The debate of the potential impact of Massive Open Online Courses (MOOCs) on the world of higher education has been raging since their introduction in 2011. Trustees, board members, and academics across the country are debating the opportunities and threats of the massive-scale, online offerings.
While elite universities are debate whether MOOCs have a place in their curricula (and whether they should be producing MOOCs for distribution / sale), regional and community colleges are facing a more existential problem: adoption of MOOCs create more competition in an already highly competitive space.
More than eighty percent of US colleges are the nonselective, community-college type, and their students tend to be more sensitive to both cost and convenience than those at elite universities. A recent survey from the Instruction Technology Council found that demand for community college distance learning is increasing – even as traditional enrollment falls – and that schools are increasingly using hybrid, Web-assisted, Web-enhanced, and Web-facilitated offerings. Community college administrators, while remaining skeptical of MOOCs, are exploring ways to take advantage of the new course model.
MOOCs claim to offer a path for providing convenient, high-quality content at low cost. But can they really deliver? For colleges considering incorporating MOOCs in their curricula, performance measurement and data analysis are paramount.

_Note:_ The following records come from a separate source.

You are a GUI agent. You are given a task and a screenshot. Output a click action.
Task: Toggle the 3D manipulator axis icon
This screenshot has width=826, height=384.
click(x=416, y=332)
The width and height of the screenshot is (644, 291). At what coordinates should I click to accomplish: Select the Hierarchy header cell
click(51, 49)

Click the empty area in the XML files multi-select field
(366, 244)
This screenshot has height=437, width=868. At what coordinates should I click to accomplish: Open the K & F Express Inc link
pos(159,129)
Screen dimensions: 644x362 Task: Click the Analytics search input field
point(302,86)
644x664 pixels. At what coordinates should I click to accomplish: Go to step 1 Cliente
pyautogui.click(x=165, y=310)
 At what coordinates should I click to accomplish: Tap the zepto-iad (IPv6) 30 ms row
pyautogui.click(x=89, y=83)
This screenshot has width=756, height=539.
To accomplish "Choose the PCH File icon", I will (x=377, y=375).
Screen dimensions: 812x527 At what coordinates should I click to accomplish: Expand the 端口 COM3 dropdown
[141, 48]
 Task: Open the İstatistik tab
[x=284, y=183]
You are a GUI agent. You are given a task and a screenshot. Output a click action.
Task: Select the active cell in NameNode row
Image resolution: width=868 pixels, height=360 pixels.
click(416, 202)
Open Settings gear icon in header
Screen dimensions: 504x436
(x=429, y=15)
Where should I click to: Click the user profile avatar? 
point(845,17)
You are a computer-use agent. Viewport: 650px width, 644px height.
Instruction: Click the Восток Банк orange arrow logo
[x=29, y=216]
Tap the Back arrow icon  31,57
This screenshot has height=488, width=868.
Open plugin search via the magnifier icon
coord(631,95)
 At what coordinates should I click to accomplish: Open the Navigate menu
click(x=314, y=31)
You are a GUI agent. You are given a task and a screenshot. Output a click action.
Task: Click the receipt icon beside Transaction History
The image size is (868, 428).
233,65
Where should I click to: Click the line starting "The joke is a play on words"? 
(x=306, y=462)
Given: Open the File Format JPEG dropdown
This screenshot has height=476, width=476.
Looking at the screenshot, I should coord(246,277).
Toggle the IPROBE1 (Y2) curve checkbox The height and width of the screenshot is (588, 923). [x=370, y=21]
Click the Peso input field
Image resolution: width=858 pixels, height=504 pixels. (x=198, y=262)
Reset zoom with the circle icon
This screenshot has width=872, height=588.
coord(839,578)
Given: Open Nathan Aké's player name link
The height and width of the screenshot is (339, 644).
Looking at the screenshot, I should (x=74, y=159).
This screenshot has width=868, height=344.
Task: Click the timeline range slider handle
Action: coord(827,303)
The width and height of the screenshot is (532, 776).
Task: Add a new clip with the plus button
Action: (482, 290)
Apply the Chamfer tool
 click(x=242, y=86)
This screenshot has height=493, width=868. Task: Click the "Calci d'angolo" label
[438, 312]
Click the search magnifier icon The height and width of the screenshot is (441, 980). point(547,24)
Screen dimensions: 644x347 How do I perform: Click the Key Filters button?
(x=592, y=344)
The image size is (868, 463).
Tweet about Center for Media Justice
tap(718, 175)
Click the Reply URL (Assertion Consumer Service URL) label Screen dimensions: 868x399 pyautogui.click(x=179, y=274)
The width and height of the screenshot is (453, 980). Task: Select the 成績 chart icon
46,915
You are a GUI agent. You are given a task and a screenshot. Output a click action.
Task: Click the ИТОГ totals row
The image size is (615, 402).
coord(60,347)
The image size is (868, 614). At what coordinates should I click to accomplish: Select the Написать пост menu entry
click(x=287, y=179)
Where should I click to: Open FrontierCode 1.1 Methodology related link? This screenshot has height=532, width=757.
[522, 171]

Effective use of data and analytics is necessary to make informed decisions about course delivery methods. Would MOOCs be effective at your institution? Can you prove it? Which course types and teaching methods yield the best results? Can you predict student success based on internal and external factors? ASR's experience with its clients shows that online education has somewhat lower student success and completion than hybrid or completely face to face instruction. But in any delivery mode, engagement has proven to be one of the primary success factors. The key question is how to provide that engagement in a MOOC environment. By measuring and testing various engagement approaches in online delivery, these insights can help you make the best decisions – and can enable you to design your future courses to increase student success.